The feeling has been lingering all around rooms and streets with me lately. All gussied up in afternoon sunbeams smashing into golden leaves, this weird massive entity has been swirling in and out of my consciousness for the last couple of weeks. I get so blue sometimes. I deal with it, run with it. Try to rub it in my eyes and see the world as some sort of sad beautiful ball of dirt/bones/lust/fish. But these past days have found me just overcome with all kinds of newer pangs.

I fall into some dark ass well and a nine month old pulls me out. She heaves me up over the colonial bricks and sneezes in my face. She holds out a pinky like an offer.
Stay here with me, she says. We'll be ok.

It's all too much sometimes. It's me staring hard at her and her shitting like a buffalo while she watches Charlie Brown in a pumpkin patch.

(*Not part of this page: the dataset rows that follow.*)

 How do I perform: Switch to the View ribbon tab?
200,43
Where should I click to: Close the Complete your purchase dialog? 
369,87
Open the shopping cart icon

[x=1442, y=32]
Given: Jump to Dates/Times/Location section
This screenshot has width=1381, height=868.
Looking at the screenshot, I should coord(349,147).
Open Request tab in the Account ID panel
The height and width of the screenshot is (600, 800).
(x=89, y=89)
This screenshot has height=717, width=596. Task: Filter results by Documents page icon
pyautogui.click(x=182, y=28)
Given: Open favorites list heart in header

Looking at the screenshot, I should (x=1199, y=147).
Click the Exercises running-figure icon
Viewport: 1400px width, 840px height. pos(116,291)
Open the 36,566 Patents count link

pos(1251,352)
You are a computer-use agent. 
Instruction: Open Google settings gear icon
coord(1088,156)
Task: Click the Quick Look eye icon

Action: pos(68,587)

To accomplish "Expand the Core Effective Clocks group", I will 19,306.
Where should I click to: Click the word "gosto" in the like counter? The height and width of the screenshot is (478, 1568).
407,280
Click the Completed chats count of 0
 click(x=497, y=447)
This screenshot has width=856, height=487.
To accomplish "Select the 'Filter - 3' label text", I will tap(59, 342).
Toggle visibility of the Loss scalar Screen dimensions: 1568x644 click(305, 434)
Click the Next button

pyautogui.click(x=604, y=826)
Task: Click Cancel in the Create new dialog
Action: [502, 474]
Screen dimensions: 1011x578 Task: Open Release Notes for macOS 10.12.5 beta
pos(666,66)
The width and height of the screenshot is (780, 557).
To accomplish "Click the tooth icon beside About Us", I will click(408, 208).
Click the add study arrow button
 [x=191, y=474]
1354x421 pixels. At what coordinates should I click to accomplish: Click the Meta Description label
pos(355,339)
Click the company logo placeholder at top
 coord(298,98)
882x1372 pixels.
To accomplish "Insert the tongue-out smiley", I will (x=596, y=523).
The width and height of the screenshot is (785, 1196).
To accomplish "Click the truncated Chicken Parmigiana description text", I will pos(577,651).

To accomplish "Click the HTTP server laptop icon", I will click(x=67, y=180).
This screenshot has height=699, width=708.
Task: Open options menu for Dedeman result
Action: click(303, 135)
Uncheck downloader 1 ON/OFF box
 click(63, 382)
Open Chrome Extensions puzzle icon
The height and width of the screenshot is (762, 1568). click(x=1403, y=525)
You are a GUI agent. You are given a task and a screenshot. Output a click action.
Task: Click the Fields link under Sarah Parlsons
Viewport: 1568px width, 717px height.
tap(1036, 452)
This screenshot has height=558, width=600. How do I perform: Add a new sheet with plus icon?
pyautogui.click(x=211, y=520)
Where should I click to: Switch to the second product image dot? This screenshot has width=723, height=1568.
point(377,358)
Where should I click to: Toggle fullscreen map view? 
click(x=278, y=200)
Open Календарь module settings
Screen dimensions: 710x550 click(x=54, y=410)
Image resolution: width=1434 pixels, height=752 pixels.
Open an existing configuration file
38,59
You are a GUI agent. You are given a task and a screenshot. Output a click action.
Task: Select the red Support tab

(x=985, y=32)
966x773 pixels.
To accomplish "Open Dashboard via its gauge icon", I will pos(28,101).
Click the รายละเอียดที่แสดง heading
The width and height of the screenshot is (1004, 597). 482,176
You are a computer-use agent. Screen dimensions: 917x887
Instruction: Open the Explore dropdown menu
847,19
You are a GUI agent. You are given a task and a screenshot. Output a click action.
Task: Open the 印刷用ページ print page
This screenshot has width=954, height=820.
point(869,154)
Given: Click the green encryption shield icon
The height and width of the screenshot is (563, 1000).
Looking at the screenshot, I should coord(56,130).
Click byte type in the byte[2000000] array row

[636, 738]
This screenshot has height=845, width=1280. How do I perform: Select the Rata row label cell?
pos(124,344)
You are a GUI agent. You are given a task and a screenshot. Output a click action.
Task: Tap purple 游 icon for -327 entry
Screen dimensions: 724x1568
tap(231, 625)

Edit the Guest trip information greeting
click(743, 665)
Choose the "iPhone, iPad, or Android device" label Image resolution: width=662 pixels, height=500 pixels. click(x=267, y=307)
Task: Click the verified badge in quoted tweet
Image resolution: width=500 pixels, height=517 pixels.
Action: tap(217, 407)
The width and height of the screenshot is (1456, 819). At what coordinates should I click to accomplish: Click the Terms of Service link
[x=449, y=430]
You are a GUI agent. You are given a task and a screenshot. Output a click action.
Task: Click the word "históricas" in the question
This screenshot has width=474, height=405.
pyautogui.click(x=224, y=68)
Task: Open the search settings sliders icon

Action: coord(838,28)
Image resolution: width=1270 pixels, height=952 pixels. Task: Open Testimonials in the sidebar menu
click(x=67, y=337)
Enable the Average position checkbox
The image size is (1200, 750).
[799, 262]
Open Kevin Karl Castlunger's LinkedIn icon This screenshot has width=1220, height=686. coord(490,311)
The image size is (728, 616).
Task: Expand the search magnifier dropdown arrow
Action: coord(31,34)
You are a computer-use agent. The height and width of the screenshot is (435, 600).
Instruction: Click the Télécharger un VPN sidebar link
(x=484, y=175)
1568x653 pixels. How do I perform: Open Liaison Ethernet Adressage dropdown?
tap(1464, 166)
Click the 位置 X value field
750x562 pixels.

Its a shotgun shell loaded with dimes.

I aim it at the fan/UFO/blues.

I squeeze the trigger with loving tears on my eyeballs. Then I sleep the sleep of the dead.


Tonight We Dine Under The Plastic Crab.

by Serge Bielanko


Five years ago today me and Monica stood on a Q-tip of grass at the edge of the city. We were jittery. Getting hitched eight weeks after you first laid eyes on someone: it rattles the guts. Still, there we were, caddicorner to 7-11 and across the street from Starbucks and Subway. In the middle of America, in sight of the western Rockies AND every single thing I need to survive in this world (cigs, 12 inch hoagies, coffee, beer, Diet Coke, magazines, The NY Times, Payday bars, lighters with pictures of Pheasants or strippers on them, Ben and Jerry, toilet paper, and paper towels, and gasoline), I spit into the whimsical wind. We spit. Together.

We got married at a judge's house. I guess even judges like to pocket a spare chunk of change when its easy and fast. We didn't have a witness. The judge's wife got a neighbor to come over and watch the deed go down. Monica was adorably nervous. She gripped my hand so hard. Death grip/Life Grip. I haven't felt that particular grip again since. Even pushing out the baby didn't bring the emergency squeeze.

There is a picture of us standing on the judge's McMansion steps. There we are: smiling in a stranger's arched doorway, vines crawling up the walls around us. Monica is wrapped around me tight. I am wearing a pair of fancy pants that I paid too much for on The King's Road in London long ago. And a button up shirt that was too small. You can see my gut/my skin actually spilling out.

I like that. I like that our wedding photo album consists of maybe six pics tops. And that in the main one, the Just-Married-Newlyweds/Ain't-Love-Grand one, I show a bit of belly. Out of the billions of wedding photos on Earth, there can't be many in that category, huh?

After we were married we went to Red Lobster with a gift card I'd had burning a hole in my wallet long before I met Monica. I was waiting for the right moment, I guess. The right dinner date. The right Red Lobster.

Everything converged that evening.

And five years later: we're still converging. Still a little jittery. Still stood on a tiny island at the curb, ready to take wild leaps into the vast unknown.

Still loving really hard with these fierce and loyal hearts up in our chests.